Totally agree that the FPTP system needs to change to something better. Until it does a lot of us will almost always end up voting against the worst-case-scenario candidate, or not voting at all. I seem to recall that for at least the last couple of federal elections the did-not-vote folks outnumbered FPTP winners in all but one province - Alberta I think.

But I fear the opportunity for electoral reform has been lost for this generation. Though the Liberals even ran on it as part of Mr. Trudeau's first platform and so came to power with even a public mandate to do something about it, in the end electoral reform would have required putting the national interest ahead of political self-interest, in other words, real political courage, and we all saw what happened.

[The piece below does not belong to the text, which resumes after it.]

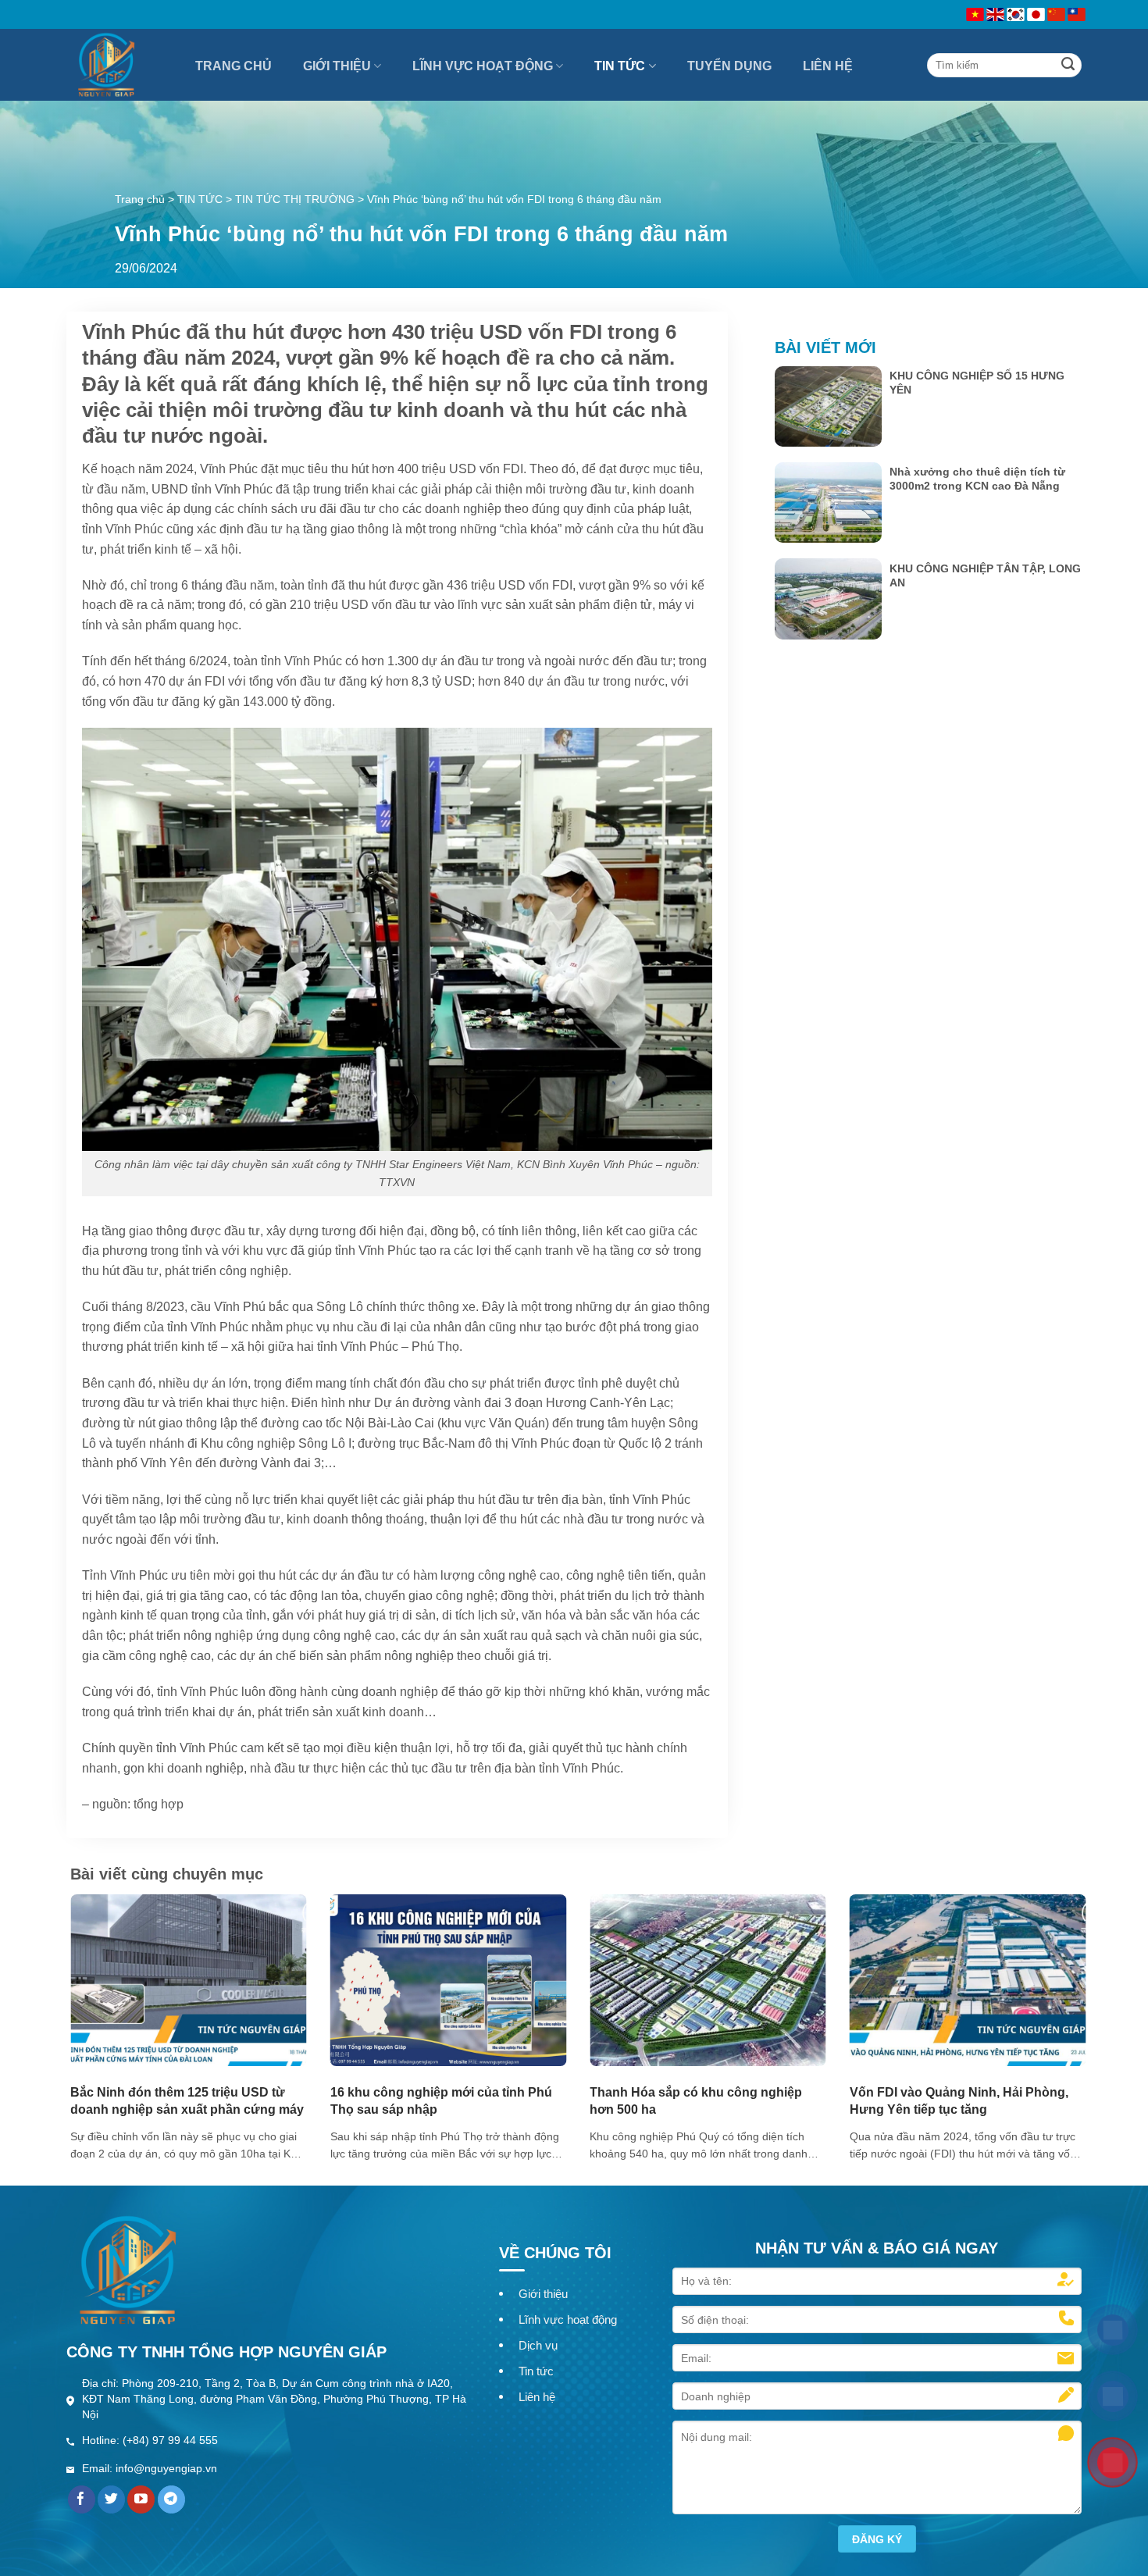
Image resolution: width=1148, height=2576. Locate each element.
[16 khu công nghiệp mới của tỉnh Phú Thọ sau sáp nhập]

Without electoral reform we're stuck in this loop: try to push the Liberals to act on climate, or punish them by voting for someone (the NDP or the Greens) that say that they will act, thus dividing the progressive vote and allowing the worst-case-scenario party, that still doesn't readily admit that climate change is even real, to gain power with less than a third of the vote. The worst case scenario party then proceeds to shamelessly tilt Canada towards autocracy until we can once again unite behind another Liberal leader, who then spends nearly a decade in a (to say the least) a non-linear stagger forwards and backwards trying to restore Canada to a state that two-thirds of us are at least somewhat happier with, all the while buffeted by efforts of the worst-case scenario party whose primary mission appears to simply 'oppose', undermine and thwart at every opportunity for pure partisan advantage and it seems perhaps are willing to do anything and say anything, even going so far as to buoy anti-government insurrectionists, in order to win back power.

Hopefully the next Liberal leader will finally have the courage to follow in New Zealand's footsteps in striking a Royal Commission on Electoral Systems, having a national conversation and then with the public both engaged and informed, holding a referendum.

I'm hopeful that my children will live to see that, but discouraged that it will all arrive too late to meaningfully mitigate Canada's contributions to climate disaster.